Build A Great Team Culture

Han Li
Piece of Mind
Published in
5 min readJul 2, 2017

There are tons of things that new leaders need to do when they go on board. Understanding the culture and making it better is definitely on the list of 90-day plan. Building great culture will help building a great team, and in turn, makes you a better leader. Bad culture disintegrates the team and stops the business to go forward. Failing to pay attention to culture is like taking a huge management debt, and you are fine at the moment, but will pay that debt painfully in the future.

I think here are a few things that new leaders can do to help build a great team culture

Quickly understand the current culture

User every opportunity to understand current culture:

  1. General team / company atmosphere: what is encouraged, what is discouraged, what is seen as a good behavior, what is seen as a bad behavior, what behavior is seen as collaborative, what behavior is seen as difficult to work with, what’s the relationship with other teams?
  2. Team interaction: do your team members talk to each other very often? are they seem happy with what they are doing? Other than working on projects, do they interact with each other on other situations? Are they quite or are they noise? Is there another layer of hierarchy (formally or informally) inside the team?
  3. Deeply understand each of your team member: who is willing to take the lead, who is willing to follow, who is risk-taking, who is risk-averse, what motivates them and what doesn’t?

Figure out the history — how did we get to this point

Many people — new leaders, new employees, current employees transferring to a new department or taking a new job inside the company — fail to do this. You cannot take right actions if you don’t understand why it happens in that way.

  1. Spend time with your boss, your peers, and your subordinate to understand the why part.Why they are risk taking or risk averse? Why they don’t talk to each other? Why they don’t speak up when they disagree?
  2. Gain trust or likeness. No one is going to talk to you about sensitive or secret stuff if they distrust or dislike you. Being professional is not enough, you have to be trustworthy and likable.

Foster a great culture

Every leader says they have a great team culture, or they are so confidant about the team, blablabla, etc. But it’s easier said than done. Quite often, your team is not motivated, they don’t want to take risk, and they are not collaborative with each other.

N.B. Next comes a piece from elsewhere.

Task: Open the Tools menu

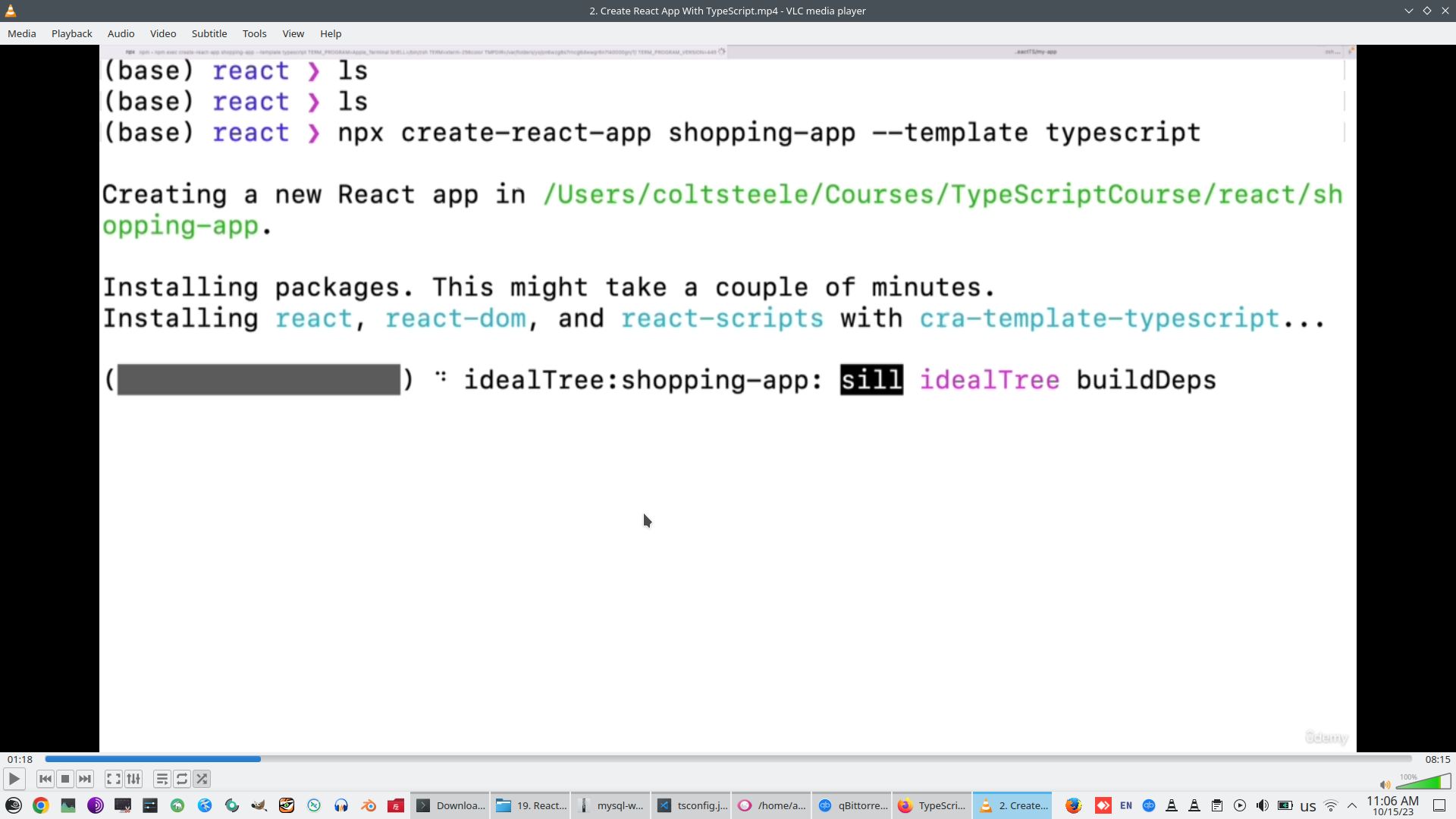Action: (x=254, y=33)
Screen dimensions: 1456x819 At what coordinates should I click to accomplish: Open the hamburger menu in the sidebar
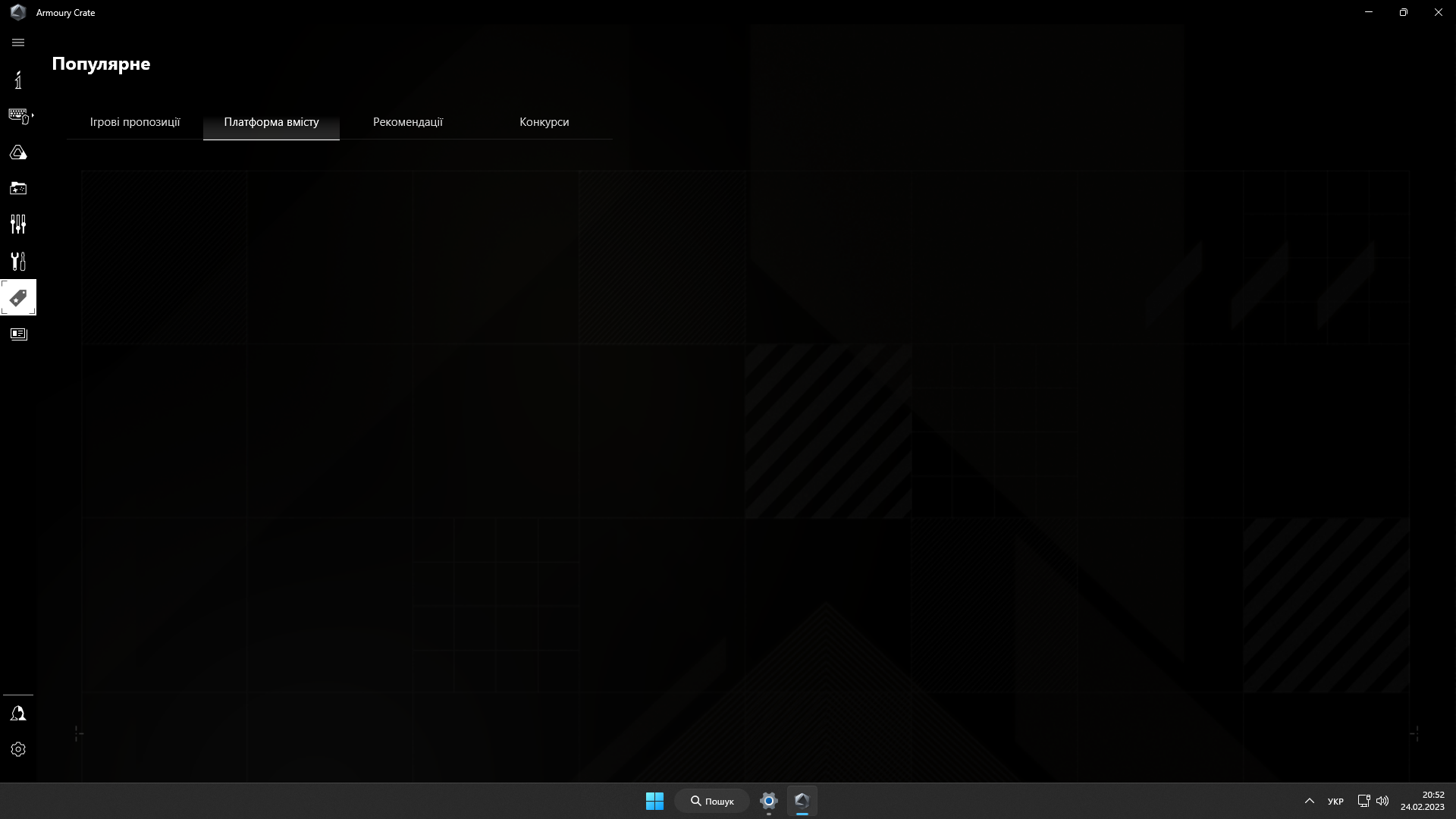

Suppose you understand current culture and you realize there are some good things that you want to keep, there are some bad things that you want to improve, and you kind of understand why it is what it is. Now it’s time to build a great culture. I find that the following four things are key to building a great team culture and usually lack of those four things results bad team culture.

Ownership, ownership, ownership! This is THE most important thing to build a great culture. If you don’t give ownership to your team members, you won’t have a good culture. Ownership means you are taking full responsibility for delivering the results. Clear ownership instills a strong sense of accountability into every one. Everyone in your team should own a piece of work/task/projects/products clearly and they know that clearly. You can have supporting roles inside the team, but there should not be a redundancy backup person. A bad practice I see usually happened is the leader assigns two or three people to do the same thing and they don’t know who should take responsibilities. Or there is no concrete task assignment for team members. In this scenario, the team members are treated like firefighter — whenever or wherever there is some task, someone is randomly assigned to do that. You can run the ownership pass test to gauge the ownership: for every project/product, you can clearly pinpoint who is the first to blame when things go sour. As a leader, you should remember, collective responsibility is no responsibility.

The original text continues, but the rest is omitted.